The Gulf Press Freedom Monitoring Group highlighted the “red line” of Bahrain’s deteriorating freedom of expression in light of government oppression and tyranny.
The group said that the Bahraini government views journalism as a functional field for government work, not as an independent field that has the power to reveal facts, form public opinion, or search for independence.
On the practical track, the Bahraini government does not find any embarrassment in praising what it sees as a political openness that allows all freedoms in front of the freedom of journalistic or media work.
Instead, the government has allotted special prizes for journalists, and it does not skimp on providing generous support to some financially troubled newspapers. And in many cases, it allocates the first three pages of royal court news or official news that comes to editors-in-chief ready and must be published as it is.
This media veneration and the allocation of prizes and gifts are the true face of what might be called the government’s hiring of newspapers and some journalists.
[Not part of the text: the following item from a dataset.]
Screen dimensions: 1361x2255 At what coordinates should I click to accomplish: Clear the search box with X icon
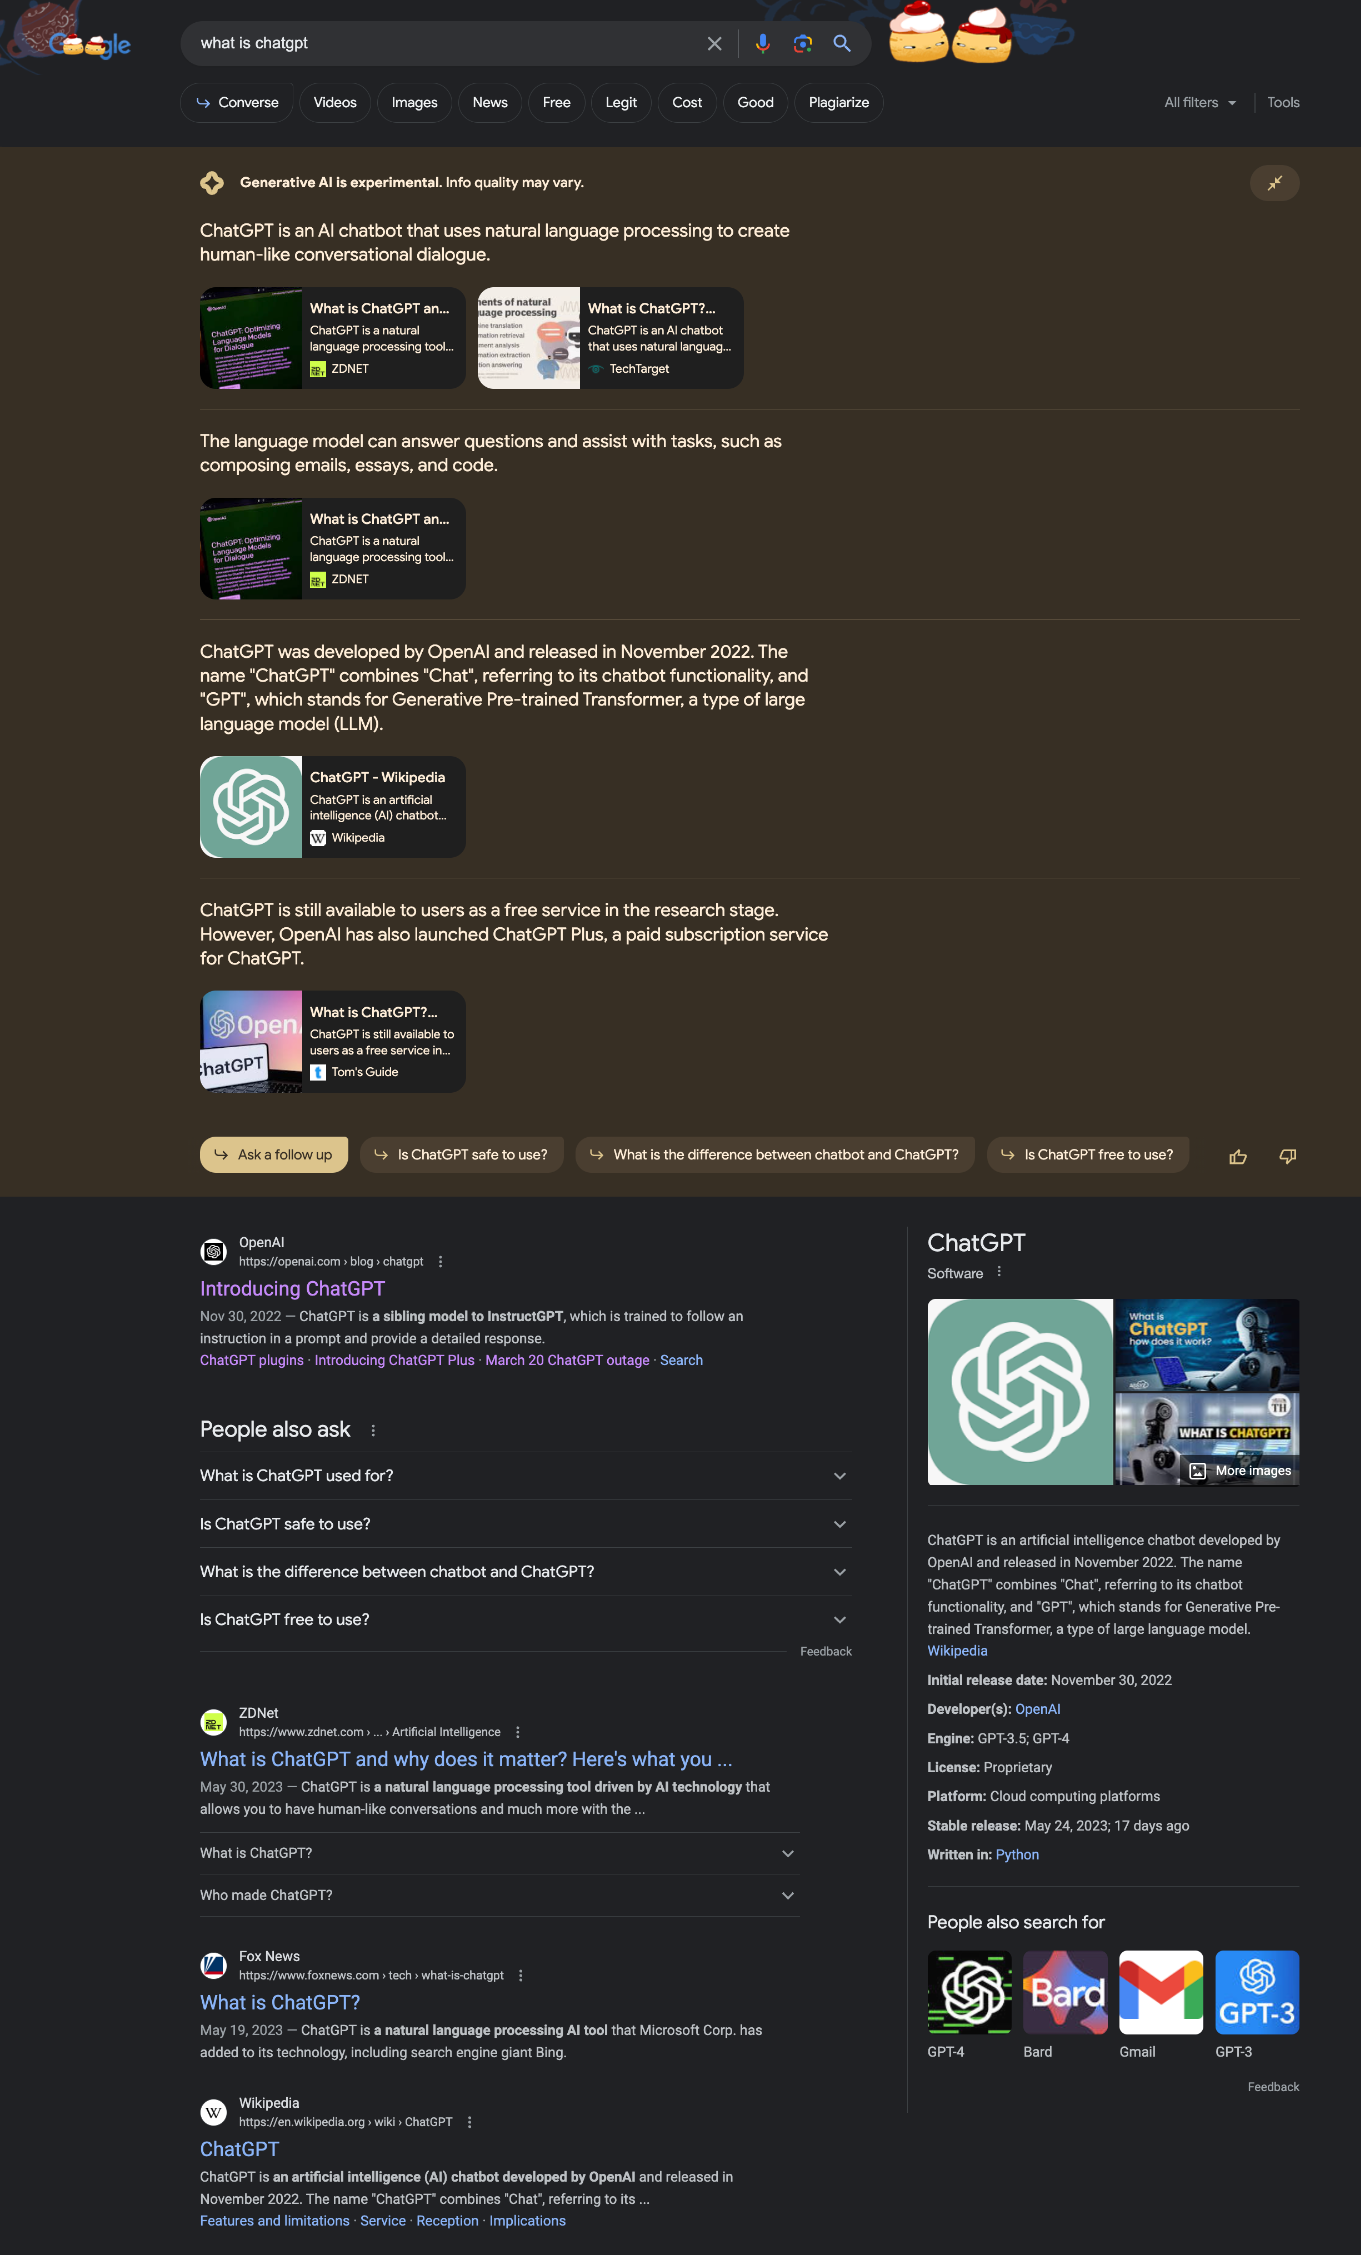pos(714,43)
This meaning is confirmed by comparing international assessments that are professionally and highly accurate. According to these standards, press freedoms in Bahrain are considered to be highly restricted.
In 2002, the King of Bahrain, Hamad bin Isa Al Khalifa, issued a decree regulating the press and media law, containing articles permitting imprisonment and trial of a journalist for expressing their opinion.
At a glance, the 2002 decree laid down the rules for taming journalism and transforming it into a functional sector, especially since the law kept the space for censorship and prosecution in place.
In later years, and in the face of human rights, media and political pressures, the government submitted a draft amendment to some articles of the 2002 decree. The government continued to evade introducing the amendments and withdrawing them from Parliament under the pretext of the amendment, addition and appropriateness.
The intent was to make maximum use of the articles of the 2002 decree to bring about the required taming of the rebellious press, or those emerging and oriented towards building a new journalistic field different from the prevailing journalistic field since the fifties of the last century.
There is no doubt that 2002-2010 was the golden period for forming a new journalistic field. A field capable of establishing relations different from the relations of newspaper owners and their relations with the pillars of the authority or the ruling elite, as in the experience of Al-Wasat newspaper and Al-Waqat newspaper, or even the internal newspapers of some political societies such as Al-Wefaq Society and the Democratic Action Society.
Unfortunately, these newspapers resisted taming and ended up with closure, legal prosecution, or bankruptcy due to the economic embargo.
The rules of taming were very strict in denying the independence of the journalistic field and transforming it into a functional sector that serves the directions and policies of the government.
At the end of 2010, the taming rules were on their way to reaping the fruits, and they were already able to defeat the Al-Time journalist and Al-Mithaq newspaper by imposing the economic blockade.
And to end the issuance of the internal newspapers of the Al-Wefaq and Democratic Action Associations through the mechanism of persecution and demonization so that Al-Wasat newspaper will continue to struggle amid threats, prosecutions, and sometimes an economic blockade.
That was until a decision was taken to directly intervene in dismissing the board of directors, appointing a replacement for it in 2011, and finally finding a way to close it in 2017 permanently.
In this time segment, taming rules have turned into general production rules, and the local press can no longer tweet outside what the government and higher authorities see. Still, it has to increase the government’s positions and work to form a public opinion that supports the positions of the authority, as in the crisis of the Qatari dispute or related local issues, political and social movements.
The process of renting newspapers has become a symbolic process that any observer can discover by analyzing targeted opinion articles that deal with specific topics in almost agreement to put them up and publish them.
It is as if there is a unique symphony that gathers public opinion writers in the remaining four newspapers, which form the basis of the old journalistic field.
On the other hand, the work of local newspapers has become very faint and does not express the issues of the local community or the opinions that the free press is interested in. This was reflected in the newspapers’ coverage of laws that were the subject of political and social controversy.
Reporters Without Borders has previously included Bahrain’s King Hamad bin Isa Al Khalifa on a blacklist of leaders who are enemies of press freedom globally.
The organization said that King Hamad, who has ruled Bahrain since March 6, 1999, is characterized by repression and persecution of journalists.
Bahrain ranks 168 out of 180 countries in the 2021 World Press Freedom Index.
The Bahraini monarchy had taken a stricter approach towards journalists since the Arab Spring protests erupted in 2011.
According to the organization, journalists and photographers in Bahrain have been subjected to continuous harassment, and there are no longer any Independent media.
Some journalists who fled abroad were also convicted in absentia or stripped of their Bahraini citizenship on direct orders from King Hamad.
Bahraini authorities are currently detaining at least 11 journalists. Dozens were arrested and tortured in the weeks following anti-government protests in 2011.